Classic Insight Article
In most organizations growth through innovation is a top priority. So is talent. Yet, few organizations adequately look at the link between growth and talent. Even when research has shown that there is a strong correlation between entrepreneurial leadership and higher levels of innovation and growth.
Future leaders are often molded in the image of the existing leaders who run the core business. That’s a mistake.
The skills and capabilities that propelled most executives to the top of organizations in the past are not the ones required to build new growth businesses. These executives are often blinded by their own experience. They rely on proven approaches that worked well in the core business but may not in a new business. They make decisions based on reason and argument not creative thought. They trust data more than intuition. They prefer risk avoidance to taking risks.

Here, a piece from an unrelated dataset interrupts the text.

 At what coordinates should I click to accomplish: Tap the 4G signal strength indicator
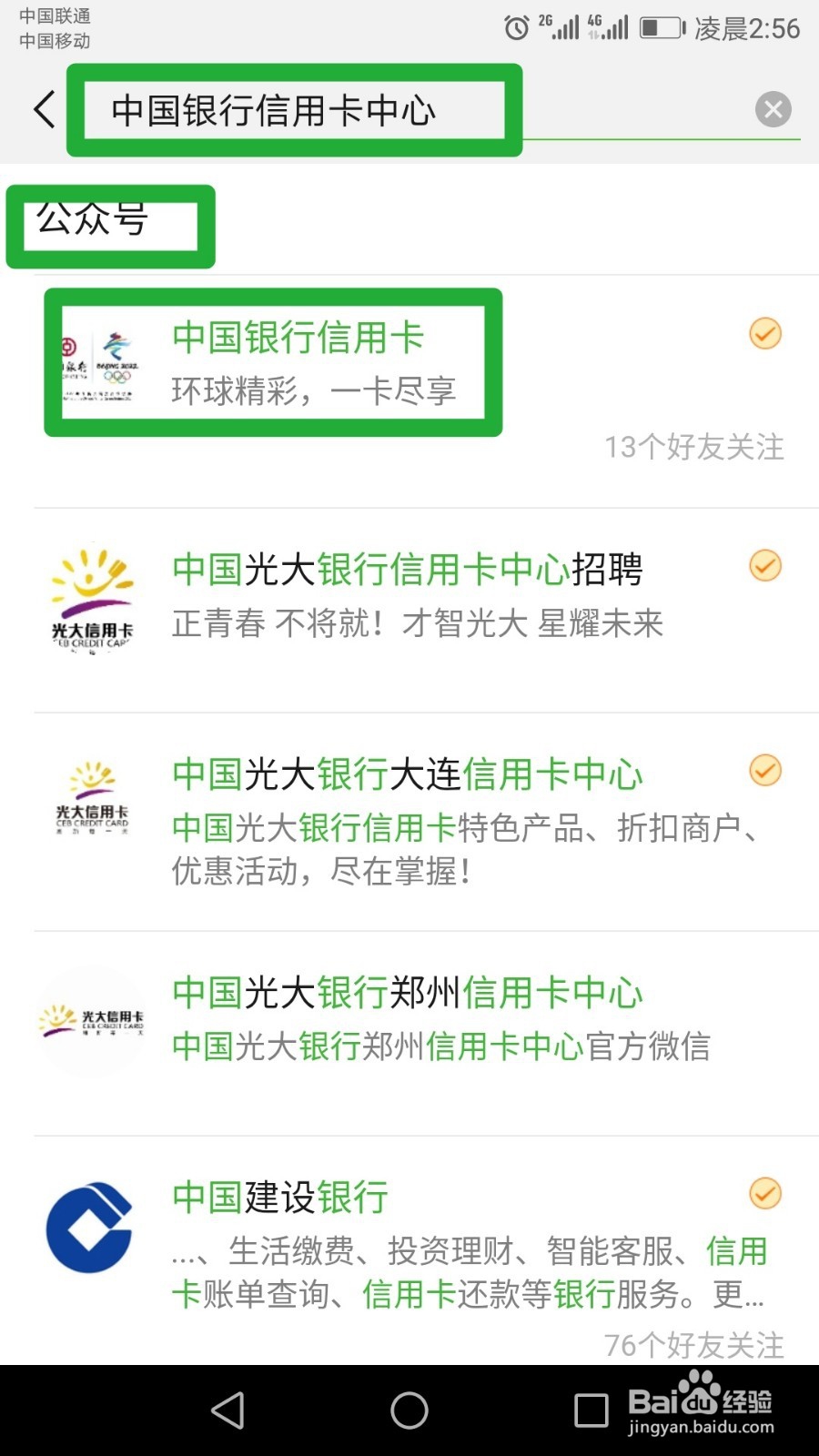point(608,27)
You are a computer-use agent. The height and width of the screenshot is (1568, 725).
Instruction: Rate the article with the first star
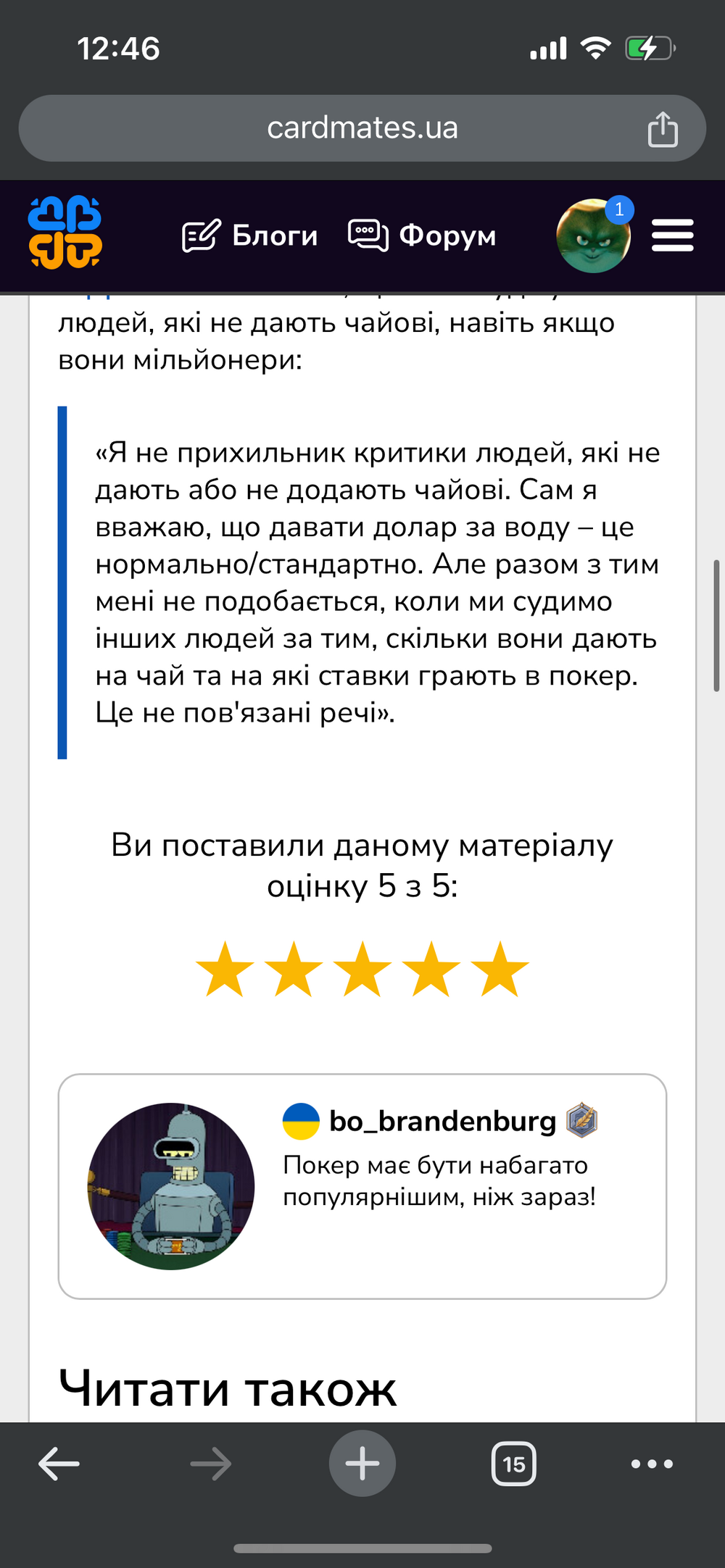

Perhaps this is part of the reason that revenue growth and innovation growth in organizations has slowed. Organizations marginalize their innovation efforts by playing it safe with individuals who represent the past, not the future.

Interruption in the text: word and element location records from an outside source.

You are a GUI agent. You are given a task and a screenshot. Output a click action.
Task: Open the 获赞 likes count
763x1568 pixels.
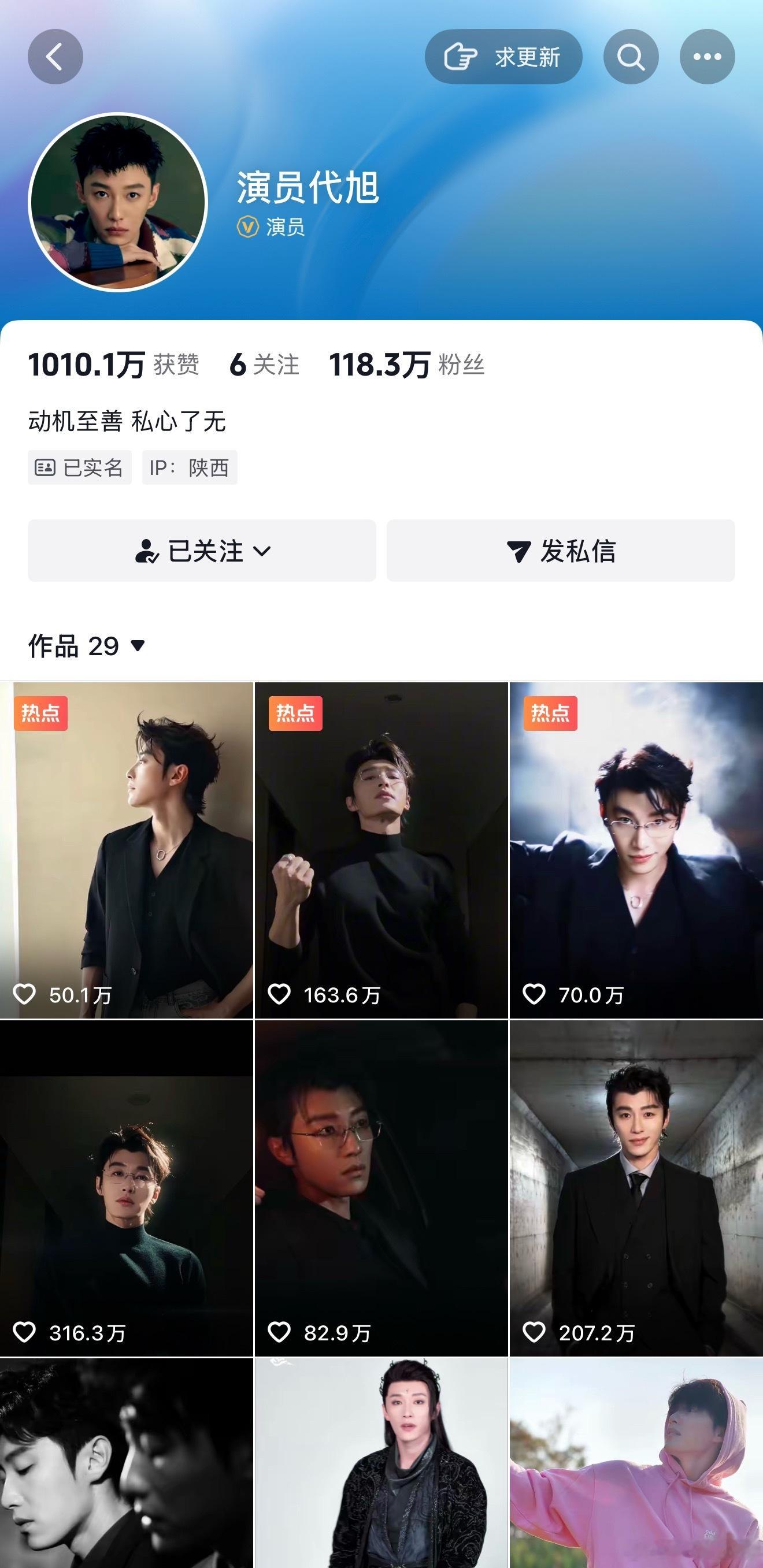pyautogui.click(x=113, y=365)
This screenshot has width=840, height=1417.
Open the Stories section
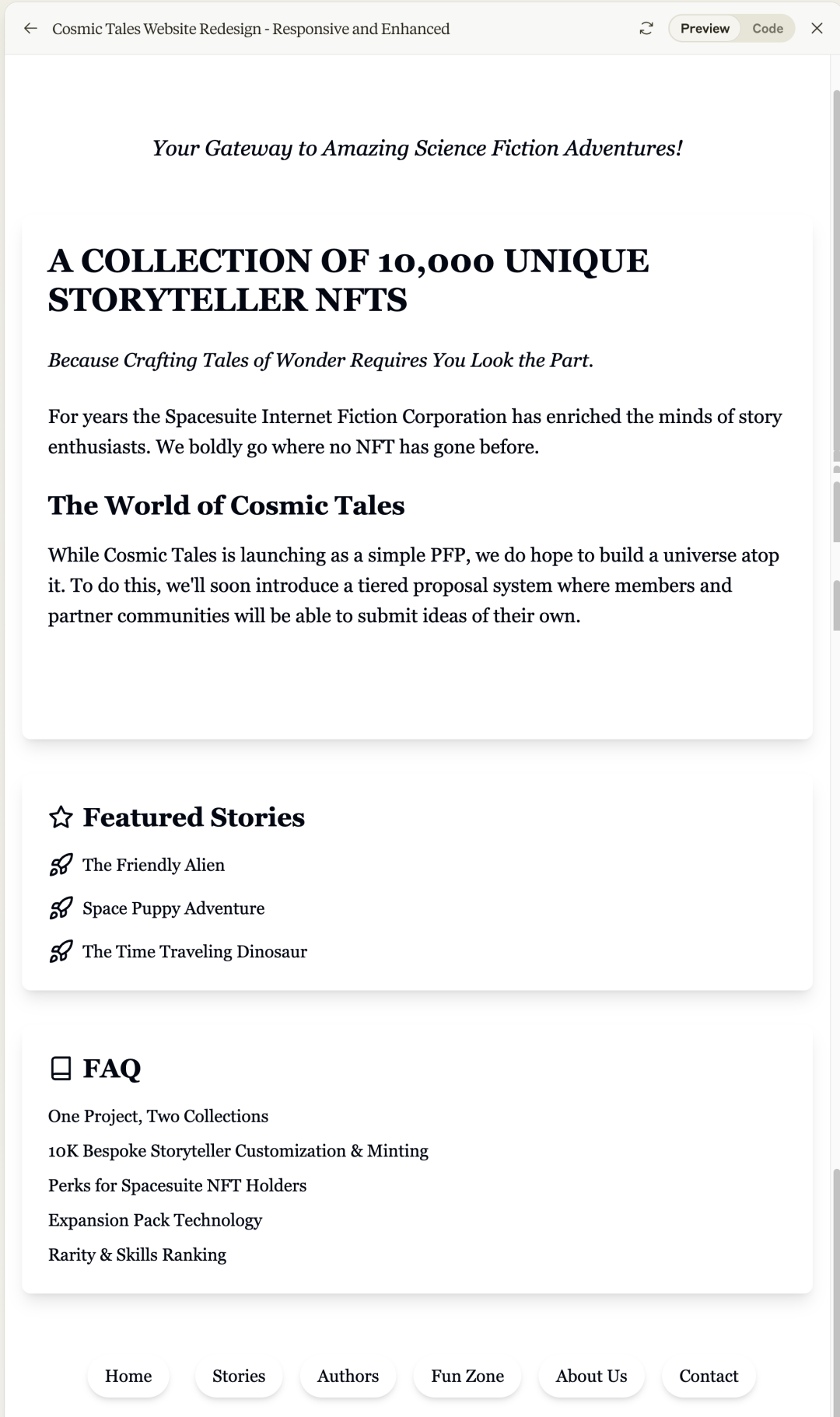tap(239, 1376)
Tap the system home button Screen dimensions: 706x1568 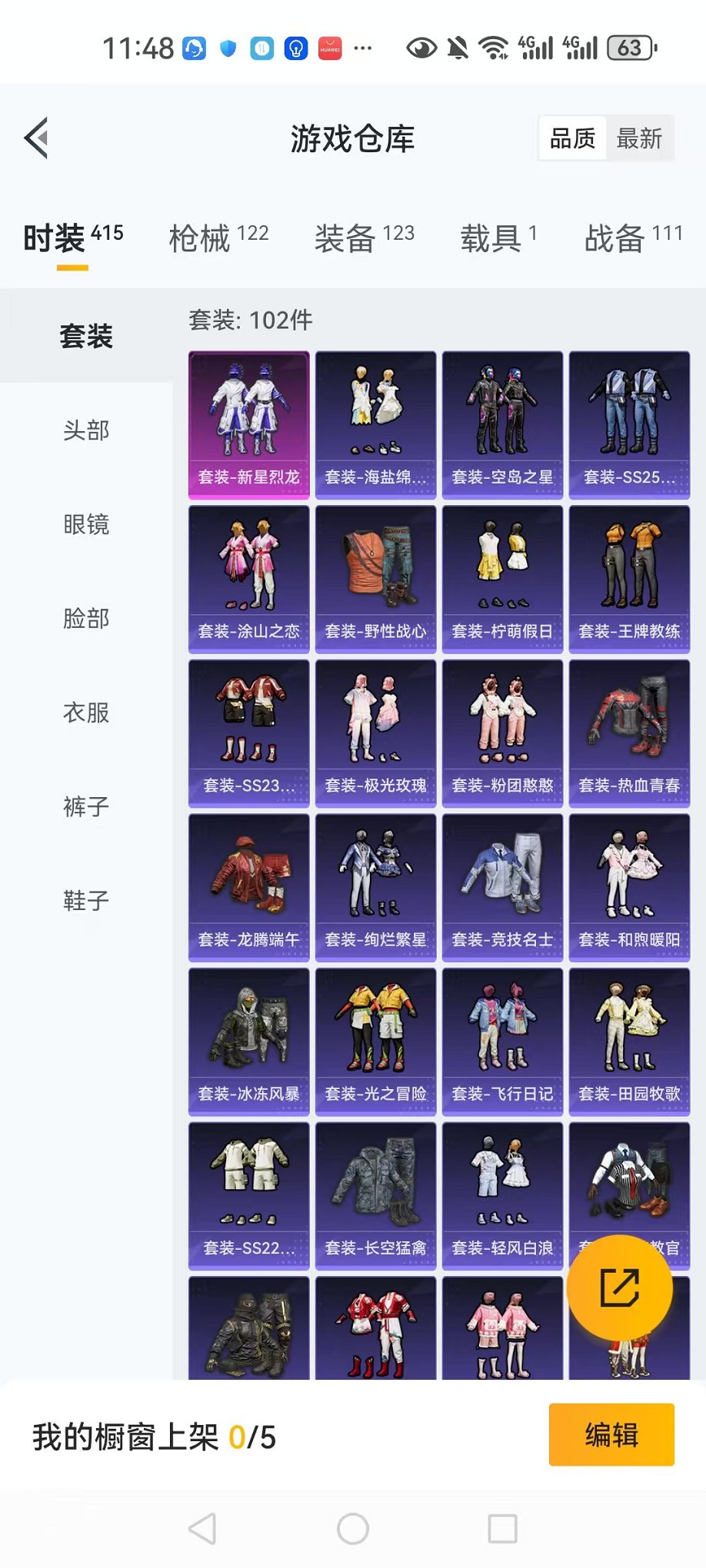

In the article, How to Innovate When You’re Not the Big Boss, John Beeson said “Given the unrelenting pace of change surrounding organizations in virtually every industry, companies are looking for executives who know how to innovate and introduce change, not simply caretakers who can manage the status quo.”
Often the types of individuals needed to lead innovation projects are not even considered for the position. These individuals represent a small minority of independent thinkers who don’t fit the corporate mold. They see the world differently and they think and act differently. They don’t let existing systems and processes get in their way. They find new and creative ways to get things done. They leverage whatever resources they have available to them.
There are no roadmaps or guidebooks for entrepreneurial leaders to follow. They must create a new path, new processes and new ways of working. They will encounter obstacles that the organization has not encountered before. They will have to make decisions without sufficient data. They will face seemingly impossible hurdles to move forward. They will have to deal with resistance to change.
Innovation has become a critical imperative for many organizations and a survival strategy for others. The difference between success and failure may rest with the leaders you choose to lead these efforts.
Entrepreneurial leaders give your organization an innovation edge.